- Task brief
Can you reproduce the data beneath, keeping every line exact?

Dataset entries

■ ■ ■ ■ ■

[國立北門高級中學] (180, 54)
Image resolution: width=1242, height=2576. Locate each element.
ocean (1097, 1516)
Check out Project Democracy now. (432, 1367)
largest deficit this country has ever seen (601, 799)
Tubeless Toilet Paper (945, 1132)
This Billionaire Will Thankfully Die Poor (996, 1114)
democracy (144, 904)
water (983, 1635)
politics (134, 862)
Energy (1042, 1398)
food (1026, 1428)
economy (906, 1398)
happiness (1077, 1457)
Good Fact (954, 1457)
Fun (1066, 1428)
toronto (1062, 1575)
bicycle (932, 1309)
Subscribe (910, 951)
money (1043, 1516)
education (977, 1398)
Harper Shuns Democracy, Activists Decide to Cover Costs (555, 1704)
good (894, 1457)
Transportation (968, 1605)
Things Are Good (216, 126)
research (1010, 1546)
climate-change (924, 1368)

■ ■ ■ ■ ■

- Response to the task
[國立北門高級中學] (180, 54)
Image resolution: width=1242, height=2576. Locate each element.
ocean (1097, 1516)
Check out Project Democracy now. (432, 1367)
largest deficit this country has ever seen (601, 799)
Tubeless Toilet Paper (945, 1132)
This Billionaire Will Thankfully Die Poor (996, 1114)
democracy (144, 904)
water (983, 1635)
politics (134, 862)
Energy (1042, 1398)
food (1026, 1428)
economy (906, 1398)
happiness (1077, 1457)
Good Fact (954, 1457)
Fun (1066, 1428)
toronto (1062, 1575)
bicycle (932, 1309)
Subscribe (910, 951)
money (1043, 1516)
education (977, 1398)
Harper Shuns Democracy, Activists Decide to Cover Costs (555, 1704)
good (894, 1457)
Transportation (968, 1605)
Things Are Good (216, 126)
research (1010, 1546)
climate-change (924, 1368)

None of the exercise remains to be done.